It is possible to make different assumptions about the genetics of Tourette's that lead to a slightly different approach to the disorder. What if Tourette's Syndrome were not really a syndrome at all? The dictionary definition of syndrome is: a group of symptoms that together are characteristic of a specific condition, disease, or the like. The symptoms of Tourette's are the tic, the attention problems, the obsessive-compulsive thinking -- at least that is what is commonly thought of when the phrase "Tourette's Syndrome" is heard. But if the manual for diagnosis is consulted -- DSM-IV, up there in the first paragraph -- Tourette's Syndrome isn't there. Tourette's Disorder is the heading of the section, and the criteria for having the disorder only include tics. So, everything about the genetics of Tourette's could be thought of as pertaining only to tics. Maybe obsessive-compulsive thinking, attention problems, social deficits, language or learning disorders are the consequences of different genes. Maybe the science would yield more useful results if the studies looked only at tics, or only at obsessions, or only attentional problems, etc. There would then not be one gene, or even a small, closely linked group of genes, but, rather a lot of different genes for all the different psychological and neurologic elements of any one person's personal profile.

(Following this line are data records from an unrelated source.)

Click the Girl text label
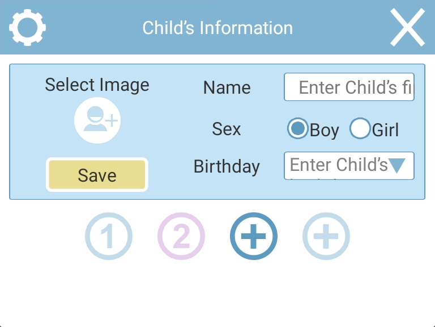Viewport: 435px width, 327px height. pos(385,129)
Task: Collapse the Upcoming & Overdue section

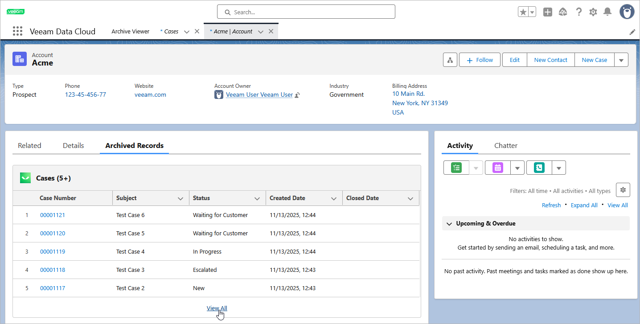Action: 449,223
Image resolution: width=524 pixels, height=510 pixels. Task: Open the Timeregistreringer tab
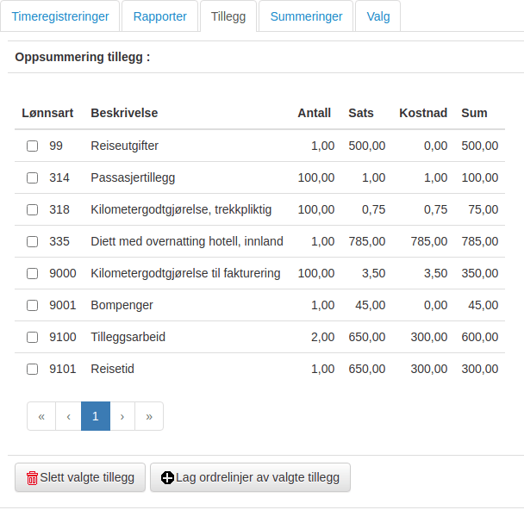(60, 16)
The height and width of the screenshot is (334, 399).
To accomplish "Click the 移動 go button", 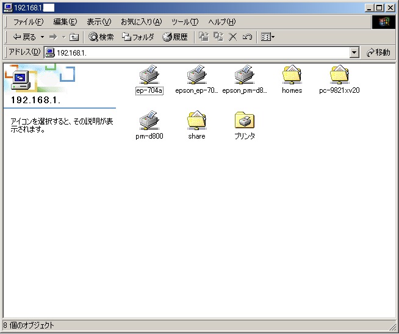I will [378, 53].
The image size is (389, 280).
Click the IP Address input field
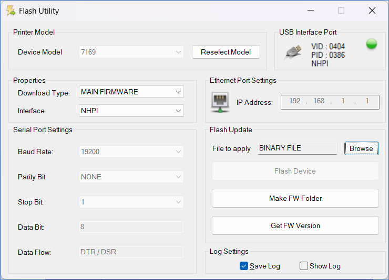pyautogui.click(x=330, y=102)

If that were the case, then inheriting something that made you obsessive-compulsive wouldn't necessarily imply that your children would have tics. And tics wouldn't necessarily mean that you were at high risk for attentional problems. And there would not be one medicine, one dietary supplement, one behavioral adaptation that would take care of all your problems. If the different parts of the "old Tourette's Syndrome" were really traits inherited through different genes, then the attention problems of a child with a tic could be thought of as the same as the attention problems of any other child. The anxieties and obsessions of a person with a tic would be the result of the same experiences and genes of an anxious, obsessive person without a tic. If all the different parts of Tourette's were independent of each other, then everything that has been discovered about Obsessive-Compulsive Disorder, about Attention Deficit Hyperactivity Disorder, about Pervasive Developmental Disorder could be used directly, rather than qualifying or limiting it by explaining everything as Tourette's.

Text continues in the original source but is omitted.